‘Promising’ vaccine trials across world

‘Promising’ vaccine trials across world
Medical Matters

The Covid-19 pandemic has now infected more than 15 million people globally and claimed the lives of more than 600,000. While the incidence in Ireland remains low, significant spikes in the number of cases in parts of the US, UK and Australia are a reminder of the need for ongoing vigilance and restrictions.

Indeed, unfortunately, without a vaccine the limitations on some of the liberties we take for granted will likely remain in place.

Currently, there are more than 137 candidates for vaccines in laboratory development with a further 23 in clinical studies. Promisingly, three studies where vaccines were administered to healthy people have recently shown very positive results.

Just last week, the Oxford group in conjunction with the pharmaceutical AstraZeneca published the results of their latest trial in The Lancet. Their vaccine contains the spike protein of the SARS-CoV-2 virus packaged into a weakened cold virus. When administered to 543 healthy adults they found that it triggered two immune responses with peak antibodies detected at 28 days as well as an earlier rise in a specific type of immune cell (T cells).

Replication

Antibodies binding to the virus can prevent it from latching onto and invading cells. However, T cells are also very important as they specifically recognise virus infected cells and kill them preventing further replication of the virus.

Some participants in the trial received a booster dose of vaccine which led to them developing neutralising antibodies. Importantly, side effects were not serious though included local pain at the injection site, headaches and fever which resolved quickly and were relieved with paracetamol.

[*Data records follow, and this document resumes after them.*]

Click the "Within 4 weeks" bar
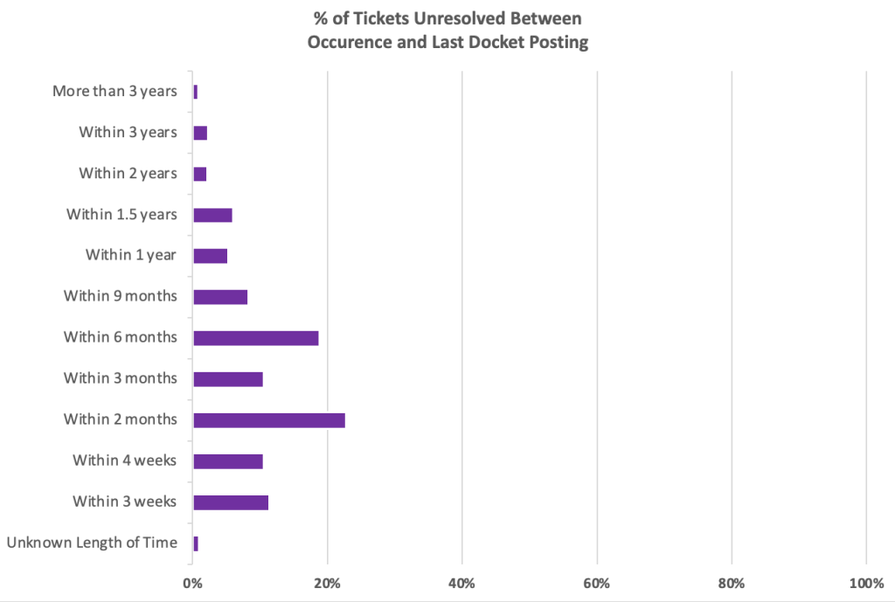The image size is (895, 602). 228,461
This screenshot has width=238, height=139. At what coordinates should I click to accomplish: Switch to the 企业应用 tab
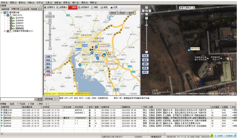[x=25, y=9]
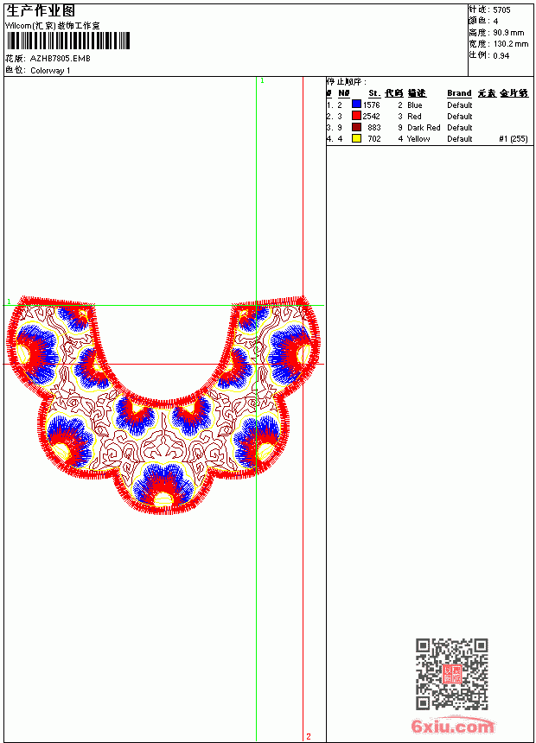Click the 2542 red stitch count

coord(372,116)
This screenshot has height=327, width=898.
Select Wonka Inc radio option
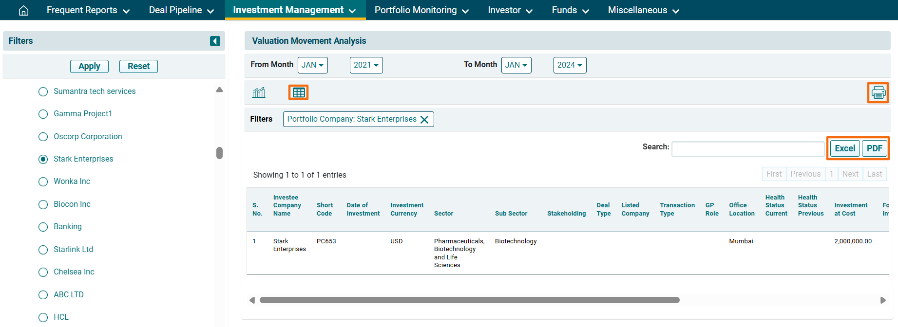[43, 182]
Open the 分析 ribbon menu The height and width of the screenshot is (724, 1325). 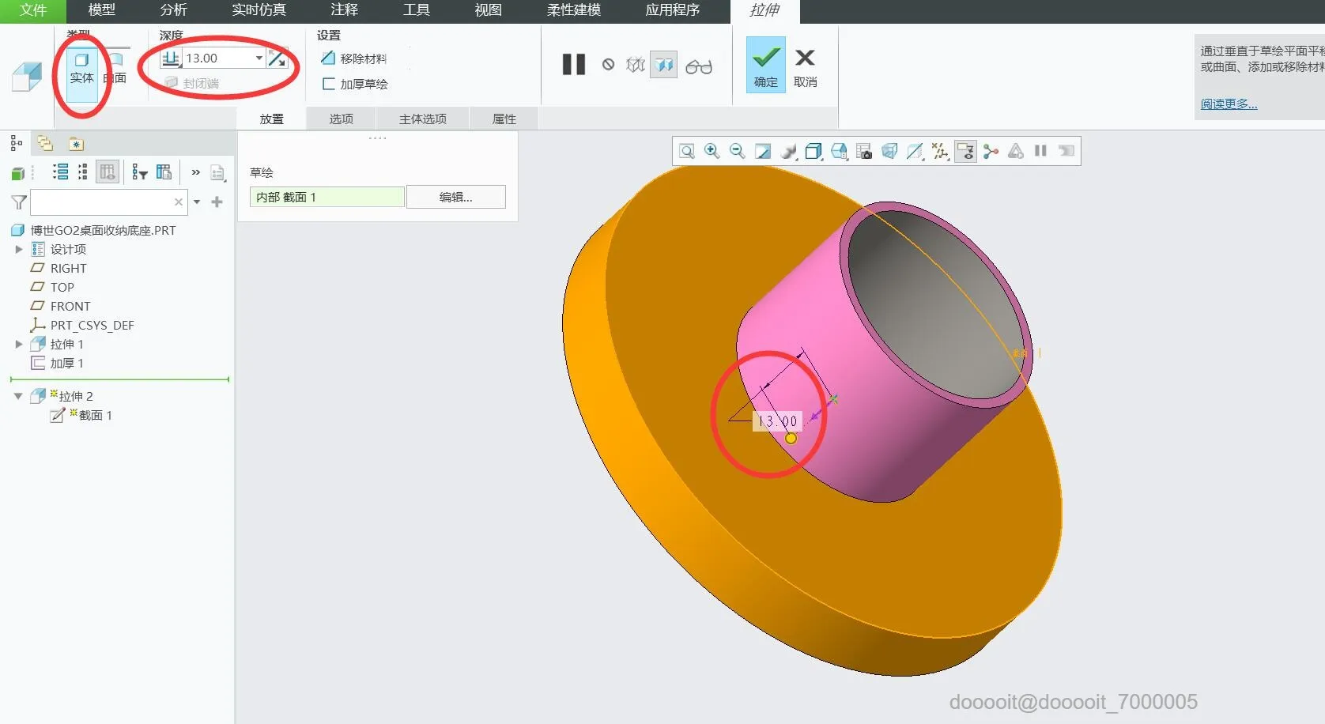[173, 10]
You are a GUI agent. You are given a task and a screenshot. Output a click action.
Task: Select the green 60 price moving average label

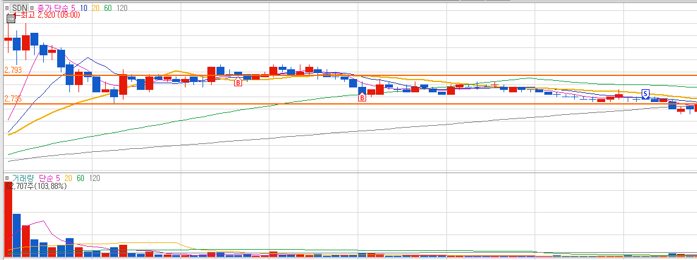(108, 7)
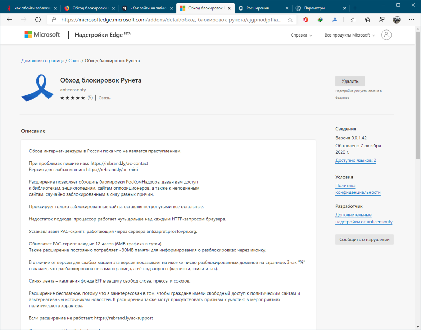Add this page to favorites with the star icon
421x330 pixels.
pyautogui.click(x=290, y=20)
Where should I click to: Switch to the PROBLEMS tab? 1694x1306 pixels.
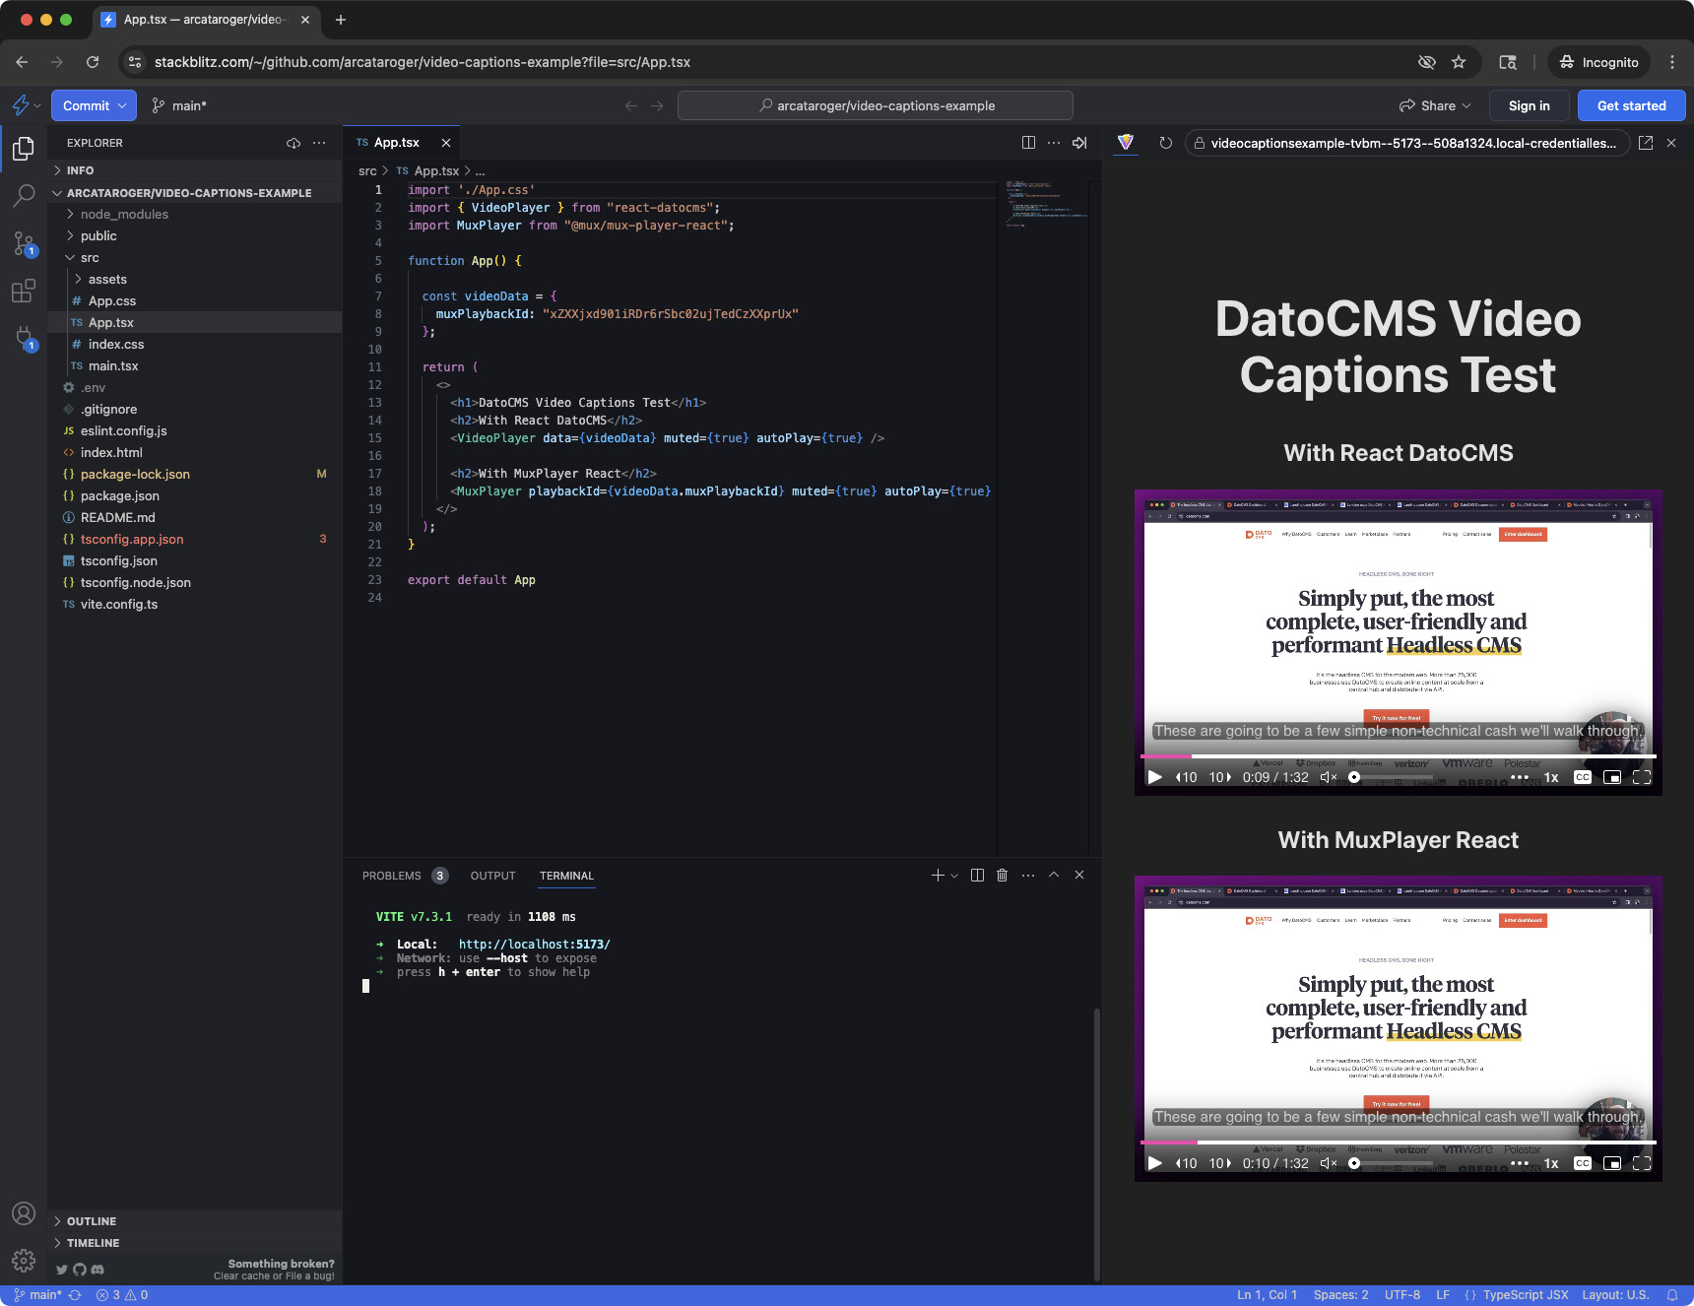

The vaccine is now entering a phase 3 clinical trial in which about 4,000 participants enrolled in the UK and is also being extended to South Africa and Brazil.

Vaccine researchers have cited an 80% chance of a successful result and the UK government has also secured a deal for supply of about 90 million doses should the vaccine be approved.

The vaccine trials to date have also not included older adults or those who are immunocompromised”

The results of another promising vaccine trial in Wuhan, China were also published last week. They used a genetic fragment of the coronavirus which they packaged into a non-replicating adenovirus. When administered to 382 adults, there was a significant neutralising antibody response after 27 days.

Finally, promising news also came last week from the US based company (Moderna) which published its early stage clinical trial in The New England Journal of Medicine. Their vaccine contains a fragment of genetic material that encodes the SARS-CoV-2 spike protein which allows it to attach to cells. Their study found that in 45 healthy adults who were administered the vaccine 28 days apart, there was a significant neutralising antibody response.

While results so far are encouraging, the real test will be whether or not the immune responses elicited are sufficient to prevent Covid-19 or significantly reduce its severity.

It also remains unclear how long any immunity might last. For example, in a recent study of patients affected with SARS- CoV-2 there was a significant drop in antibody levels at three months. However, vaccine responses may be greater and the immune system has a memory, (particularly with T cells) that can lead to a quicker reactivation of antibody production after virus exposure.

The vaccine trials to date have also not included older adults or those who are immunocompromised, groups that are less likely to elicit the same immune response.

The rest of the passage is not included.